STENDHAL

Publié le par Marika Fumagalli

Un roman est un miroir qui se promène sur une grande route. Tantôt il reflète à vos yeux l’azur des cieux, tantôt la fange des bourbiers de la route. Et l’homme qui porte le miroir dans sa hotte sera par vous accusé‚ d’être immoral ! Son miroir montre la fange, et vous accusez le miroir ! Accusez bien plutôt le grand chemin où est le bourbier, et plus encore l’inspecteur des routes qui laisse l’eau croupir et le bourbier se former.

Stendhal, Le Rouge et le Noir, éd. le Livre de Poche, 1983, chap. XIX (« L'Opéra Bouffe »), p. 392

Le syndrome de Stendhal 

(Syndrome de Florence)

Quand l'émotion est trop forte, elle devient dangereuse: c'est alors que l'émotion dépasse la raison.

La société bouleverse Julien Sorel de la même façon que l'art bouleverse Stendhal.

Mais Stendhal n'a pas pas étudié seulement l'émotion devant l'art; il a aussi analysé l'émotion dans la vie! En effet, Julien contrôle-t-il ses émotions? Faudrait-il apprendre à les contrôler?

Syndrome de Stendhal

Julien Sorel

Émotion artistique

Émotion sociale

Beauté excessive

Ambition excessive

Vertige physique

Vertige moral

Perte de contrôle

Conflit intérieur

Chapelle de la Croce di Giorno de Volterra
Chapelle de la Croce di Giorno de VolterraChapelle de la Croce di Giorno de Volterra

Chapelle de la Croce di Giorno de Volterra

J’étais arrivé à ce point d’émotion où se rencontrent les sensations célestes données par les Beaux Arts et les sentiments passionnés.

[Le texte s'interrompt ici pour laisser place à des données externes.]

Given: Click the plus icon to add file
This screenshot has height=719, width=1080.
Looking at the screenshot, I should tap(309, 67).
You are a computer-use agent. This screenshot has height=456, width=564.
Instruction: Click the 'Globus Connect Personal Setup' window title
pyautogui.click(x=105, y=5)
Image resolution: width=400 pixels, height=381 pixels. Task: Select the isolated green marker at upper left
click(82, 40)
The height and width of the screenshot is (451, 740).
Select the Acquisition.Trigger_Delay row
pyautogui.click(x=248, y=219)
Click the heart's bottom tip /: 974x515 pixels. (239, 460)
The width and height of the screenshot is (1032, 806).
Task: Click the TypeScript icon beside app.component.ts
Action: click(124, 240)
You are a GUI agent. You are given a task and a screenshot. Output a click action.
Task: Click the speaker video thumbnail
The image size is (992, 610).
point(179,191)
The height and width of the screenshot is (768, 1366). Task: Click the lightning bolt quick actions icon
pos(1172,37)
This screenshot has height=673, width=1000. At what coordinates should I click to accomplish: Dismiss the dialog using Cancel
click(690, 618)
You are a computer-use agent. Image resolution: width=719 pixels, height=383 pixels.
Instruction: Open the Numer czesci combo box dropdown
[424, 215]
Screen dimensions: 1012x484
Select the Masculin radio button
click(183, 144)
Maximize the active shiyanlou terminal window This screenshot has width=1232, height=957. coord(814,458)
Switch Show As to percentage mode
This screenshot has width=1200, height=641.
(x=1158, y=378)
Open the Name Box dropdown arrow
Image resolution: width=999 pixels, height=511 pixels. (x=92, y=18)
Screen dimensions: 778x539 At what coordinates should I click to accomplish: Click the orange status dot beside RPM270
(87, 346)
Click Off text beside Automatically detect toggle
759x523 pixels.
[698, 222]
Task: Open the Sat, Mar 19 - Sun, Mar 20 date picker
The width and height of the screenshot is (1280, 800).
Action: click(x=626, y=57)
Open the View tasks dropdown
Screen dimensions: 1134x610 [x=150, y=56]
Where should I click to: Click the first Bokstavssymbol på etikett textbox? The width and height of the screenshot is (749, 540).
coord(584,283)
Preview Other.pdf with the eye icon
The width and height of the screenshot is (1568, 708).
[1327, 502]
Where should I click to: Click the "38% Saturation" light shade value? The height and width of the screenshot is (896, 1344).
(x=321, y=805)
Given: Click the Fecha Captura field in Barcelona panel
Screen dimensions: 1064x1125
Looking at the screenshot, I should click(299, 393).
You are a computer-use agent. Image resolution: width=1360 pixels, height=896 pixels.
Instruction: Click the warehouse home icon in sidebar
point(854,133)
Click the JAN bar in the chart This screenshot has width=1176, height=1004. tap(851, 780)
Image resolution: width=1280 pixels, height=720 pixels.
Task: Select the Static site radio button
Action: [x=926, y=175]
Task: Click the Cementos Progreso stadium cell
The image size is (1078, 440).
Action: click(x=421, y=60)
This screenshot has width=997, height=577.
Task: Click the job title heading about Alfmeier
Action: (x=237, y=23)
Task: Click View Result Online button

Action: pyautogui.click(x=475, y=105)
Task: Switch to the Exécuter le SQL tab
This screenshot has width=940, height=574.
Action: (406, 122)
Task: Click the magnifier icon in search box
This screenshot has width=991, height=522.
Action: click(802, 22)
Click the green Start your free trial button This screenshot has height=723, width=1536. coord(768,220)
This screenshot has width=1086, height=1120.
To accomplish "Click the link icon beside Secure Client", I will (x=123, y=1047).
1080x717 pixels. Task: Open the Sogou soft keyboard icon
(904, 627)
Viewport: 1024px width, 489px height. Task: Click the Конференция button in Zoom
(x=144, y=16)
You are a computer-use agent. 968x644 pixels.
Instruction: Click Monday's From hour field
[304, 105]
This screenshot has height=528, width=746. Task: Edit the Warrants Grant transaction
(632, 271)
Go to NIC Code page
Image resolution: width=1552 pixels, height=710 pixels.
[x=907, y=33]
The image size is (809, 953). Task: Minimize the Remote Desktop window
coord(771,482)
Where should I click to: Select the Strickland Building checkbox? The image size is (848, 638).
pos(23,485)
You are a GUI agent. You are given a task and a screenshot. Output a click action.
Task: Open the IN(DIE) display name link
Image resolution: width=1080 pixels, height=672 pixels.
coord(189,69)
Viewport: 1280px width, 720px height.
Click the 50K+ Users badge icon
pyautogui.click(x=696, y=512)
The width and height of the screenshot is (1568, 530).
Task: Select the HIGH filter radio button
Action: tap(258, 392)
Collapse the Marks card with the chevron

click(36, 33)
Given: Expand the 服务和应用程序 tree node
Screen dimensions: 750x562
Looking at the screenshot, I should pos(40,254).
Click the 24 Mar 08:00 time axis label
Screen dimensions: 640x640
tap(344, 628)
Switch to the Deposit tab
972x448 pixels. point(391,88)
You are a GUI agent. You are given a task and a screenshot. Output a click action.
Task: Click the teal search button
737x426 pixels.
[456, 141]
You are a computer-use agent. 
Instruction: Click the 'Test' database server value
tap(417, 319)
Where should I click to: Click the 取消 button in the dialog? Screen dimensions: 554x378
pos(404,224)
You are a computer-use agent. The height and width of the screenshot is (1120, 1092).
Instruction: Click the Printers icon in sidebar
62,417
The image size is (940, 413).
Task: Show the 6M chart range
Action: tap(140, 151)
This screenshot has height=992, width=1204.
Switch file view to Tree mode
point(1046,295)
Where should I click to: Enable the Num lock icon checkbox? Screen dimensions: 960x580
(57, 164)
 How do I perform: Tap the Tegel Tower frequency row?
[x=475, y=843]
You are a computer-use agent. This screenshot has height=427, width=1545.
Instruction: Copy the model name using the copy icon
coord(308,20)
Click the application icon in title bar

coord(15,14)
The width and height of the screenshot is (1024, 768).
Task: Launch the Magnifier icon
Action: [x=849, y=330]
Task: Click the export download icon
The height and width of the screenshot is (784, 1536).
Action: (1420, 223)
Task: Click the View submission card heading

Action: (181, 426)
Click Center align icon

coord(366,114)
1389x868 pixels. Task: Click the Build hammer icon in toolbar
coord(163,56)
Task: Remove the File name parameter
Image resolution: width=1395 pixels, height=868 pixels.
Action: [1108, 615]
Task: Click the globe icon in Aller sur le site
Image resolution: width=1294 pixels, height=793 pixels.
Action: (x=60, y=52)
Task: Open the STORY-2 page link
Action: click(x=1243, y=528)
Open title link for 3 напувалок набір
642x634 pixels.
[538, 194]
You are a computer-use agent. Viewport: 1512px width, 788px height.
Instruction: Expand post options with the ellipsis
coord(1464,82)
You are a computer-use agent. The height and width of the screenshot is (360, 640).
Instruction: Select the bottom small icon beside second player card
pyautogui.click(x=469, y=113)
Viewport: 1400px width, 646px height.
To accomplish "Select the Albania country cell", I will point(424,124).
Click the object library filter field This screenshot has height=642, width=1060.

En sortant de Santa Croce, j’avais un battement de cœur, la vie était épuisée chez moi, je marchais avec la crainte de tomber...

Rome, Naples et Florence, 1826

C’est ce qui est arrivé à Stendhal, lors d’un séjour en 1817 à Florence, où il visite la Basilique Santa Croce et admire les fresques maniéristes peintes par Baldassarre Franceschini, surnommé le Voterrano.

Dans son récit autobiographique “Rome, Naples et Florence”, l’écrivain français relate cette expérience hors du commun.

C'est quoi?

Selon Rodolphe Oppenheimer, psychanalyste et psychothérapeute, le syndrome de Stendhal est en effet caractérisé lorsque “le sujet développe alors une admiration sans borne pour l’œuvre d’art, et qu’une impression de ‘sublime’ finit par le déborder émotionnellement”.

C'est une crise d'angoisse associée à de la tachycardie, car être exposé à de telles oeuvres d'art peut provoquer une forte réaction psychosomatique. Parmi les symptômes les plus courants, l’on trouve des pleurs, de l'euphorie, des délires, des hallucinations et des vertiges, une suffocation, une accélération du rythme cardiaque, mais aussi une vision trouble et une perte du sentiment d’identité. Dans certains cas, le syndrome de Stendhal peut même entraîner une forme d’hystérie et la perte de connaissance.   

Ce n’est qu’en 1989 qu’une psychiatre, l’Italienne Graziella Magherini, cheffe du service de psychiatrie de l’hôpital Santa Maria Nuova du centre historique de Florence, caractérise ce syndrome. Elle observe et décrit plus de 100 cas similaires parmi des touristes en visite dans ce berceau de la Renaissance, et relate ses conclusions dans un livre.

Depuis, le syndrome de Stendhal, également appelé syndrome de Florence, est entré dans le langage courant, et a même fait l’objet de représentations cinématographiques. Dans le film La Grande Bellezza de Paolo Sorrentino, sorti en 2013, un Japonais meurt littéralement d'un syndrome de Stendhal, après avoir vu Rome et ses merveilles historiques.

CONCLUSION: J'ai voulu montrer que chez Stendhal l'émotion est à la fois une richesse et un risque, dans l'art comme dans la société.